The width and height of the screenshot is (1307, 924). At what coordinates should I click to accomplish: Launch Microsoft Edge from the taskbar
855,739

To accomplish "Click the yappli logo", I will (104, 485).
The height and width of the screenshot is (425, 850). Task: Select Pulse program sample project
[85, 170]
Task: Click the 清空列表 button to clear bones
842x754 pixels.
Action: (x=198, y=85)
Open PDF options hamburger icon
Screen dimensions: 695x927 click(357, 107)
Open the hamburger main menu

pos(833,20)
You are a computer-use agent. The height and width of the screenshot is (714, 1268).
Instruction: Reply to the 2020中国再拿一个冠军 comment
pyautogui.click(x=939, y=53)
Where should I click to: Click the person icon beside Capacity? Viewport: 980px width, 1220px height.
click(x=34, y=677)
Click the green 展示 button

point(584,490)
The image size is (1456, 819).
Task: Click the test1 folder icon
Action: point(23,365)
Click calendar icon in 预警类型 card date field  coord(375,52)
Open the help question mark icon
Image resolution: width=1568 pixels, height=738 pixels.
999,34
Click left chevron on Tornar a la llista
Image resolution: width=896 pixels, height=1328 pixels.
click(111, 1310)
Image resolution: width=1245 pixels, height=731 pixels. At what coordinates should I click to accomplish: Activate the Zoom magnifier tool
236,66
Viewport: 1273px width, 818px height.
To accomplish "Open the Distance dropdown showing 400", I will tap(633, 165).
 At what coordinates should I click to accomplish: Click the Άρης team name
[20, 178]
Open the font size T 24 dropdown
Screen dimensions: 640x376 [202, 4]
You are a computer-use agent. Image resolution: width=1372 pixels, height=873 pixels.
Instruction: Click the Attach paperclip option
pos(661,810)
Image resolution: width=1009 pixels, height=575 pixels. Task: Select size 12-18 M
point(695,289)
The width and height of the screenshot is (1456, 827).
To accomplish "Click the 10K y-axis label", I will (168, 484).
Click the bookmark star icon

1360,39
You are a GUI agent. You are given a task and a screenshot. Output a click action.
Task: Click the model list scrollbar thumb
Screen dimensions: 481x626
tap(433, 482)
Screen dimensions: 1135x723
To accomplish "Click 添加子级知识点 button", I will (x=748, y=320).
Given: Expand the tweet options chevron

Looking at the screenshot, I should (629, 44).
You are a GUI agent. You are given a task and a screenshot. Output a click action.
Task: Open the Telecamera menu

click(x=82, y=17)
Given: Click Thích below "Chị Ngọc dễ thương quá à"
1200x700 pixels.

Problem.
Reproduce all of the lines above verbatim.

Reply to the exercise.
The width and height of the screenshot is (1307, 924). At what coordinates should I click to accomplish: Launch Microsoft Edge from the taskbar
855,739

To accomplish "Click the yappli logo", I will (104, 485).
The height and width of the screenshot is (425, 850). Task: Select Pulse program sample project
[85, 170]
Task: Click the 清空列表 button to clear bones
842x754 pixels.
Action: (x=198, y=85)
Open PDF options hamburger icon
Screen dimensions: 695x927 click(357, 107)
Open the hamburger main menu

pos(833,20)
You are a computer-use agent. The height and width of the screenshot is (714, 1268).
Instruction: Reply to the 2020中国再拿一个冠军 comment
pyautogui.click(x=939, y=53)
Where should I click to: Click the person icon beside Capacity? Viewport: 980px width, 1220px height.
click(x=34, y=677)
Click the green 展示 button

point(584,490)
The image size is (1456, 819).
Task: Click the test1 folder icon
Action: point(23,365)
Click calendar icon in 预警类型 card date field  coord(375,52)
Open the help question mark icon
Image resolution: width=1568 pixels, height=738 pixels.
999,34
Click left chevron on Tornar a la llista
Image resolution: width=896 pixels, height=1328 pixels.
click(111, 1310)
Image resolution: width=1245 pixels, height=731 pixels. At what coordinates should I click to accomplish: Activate the Zoom magnifier tool
236,66
Viewport: 1273px width, 818px height.
To accomplish "Open the Distance dropdown showing 400", I will tap(633, 165).
 At what coordinates should I click to accomplish: Click the Άρης team name
[20, 178]
Open the font size T 24 dropdown
Screen dimensions: 640x376 [202, 4]
You are a computer-use agent. Image resolution: width=1372 pixels, height=873 pixels.
Instruction: Click the Attach paperclip option
pos(661,810)
Image resolution: width=1009 pixels, height=575 pixels. Task: Select size 12-18 M
point(695,289)
The width and height of the screenshot is (1456, 827).
To accomplish "Click the 10K y-axis label", I will (168, 484).
Click the bookmark star icon

1360,39
You are a GUI agent. You are given a task and a screenshot. Output a click action.
Task: Click the model list scrollbar thumb
Screen dimensions: 481x626
tap(433, 482)
Screen dimensions: 1135x723
To accomplish "Click 添加子级知识点 button", I will (x=748, y=320).
Given: Expand the tweet options chevron

Looking at the screenshot, I should (629, 44).
You are a GUI agent. You are given a task and a screenshot. Output a click action.
Task: Open the Telecamera menu

click(x=82, y=17)
Given: Click Thích below "Chị Ngọc dễ thương quá à"
1200x700 pixels.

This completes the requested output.